Improvements in fiber optic network technology itself does not automatically however guarantee financial success. Economic studies indicate global information flows grew more than 20 times from 1986 to 2006 [20]. But bandwidth supply outpaced demand, with lit capacity exceeding traffic nearly tenfold by 2002 [20]. In the aftermath of the telecom crash of the early 2000s, infrastructure builders have had to be more tactical in deploying new networks timed closer to anticipated growth in demand [21].

Recent large investments like the Hibernia cable between London and New York, promising a 5-millisecond latency edge, reveal similar astute economic calculus [22]. In the field of automated high-frequency stock trading, even such small incremental speed advantages can unlock enormous financial returns [23].

The selected case studies and metrics above aim to illustrate how technical capabilities as well as projected market demand and end-use environment together drive generations of advances throughout this history of fibre optic communication networks spanning almost two centuries.

Conclusion

In conclusion, this analysis has chronicled the progression spanning early electronic communication systems in the 19th century towards the global fibre optic networks circumscribing the planet today.

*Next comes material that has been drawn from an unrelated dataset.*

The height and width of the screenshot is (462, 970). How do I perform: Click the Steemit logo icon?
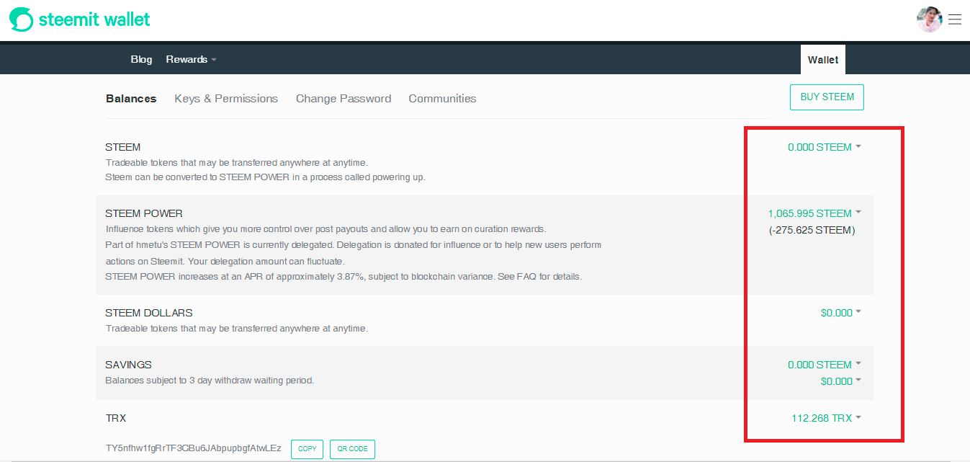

Quantitative data has illustrated both steadily improving transmission speeds alongside exponentially growing information traffic volumes, especially accelerating through the late 20th century.

The digital transition support migration towards fibre optics from legacy systems has been highlighted as an important turning point. Privatization and competitive forces have also been noted as pivotal across this period marked by upheaval in formerly state-dominated national telecom segments. Samples have shown how both engineering feats and commercial interests continue propelling investment powering advances on this technology frontier.

With broadband penetration and economic reliance on instant high-capacity global networks only intensifying each year, the importance of analyze the scientific and economic foundation underpinning this infrastructure cannot be overstated. This historical study has aimed to provide informative perspective and data-driven insights across almost two centuries of breakthroughs ultimately connecting today’s world.

References

[1] Senior, John M. (2009). Optical fiber communications: principles and practice. Pearson Education.

[2] Carter, L., Burnett, S., Drew, S., Marle, G., Hagadorn, L., Bartlett-McNeil, D., and Irvine, N. (2009). Submarine cables and

Stefano Meroli
Stefano Meroli

CERN scientist, history lover.
PhD in Nuclear Physics and counting.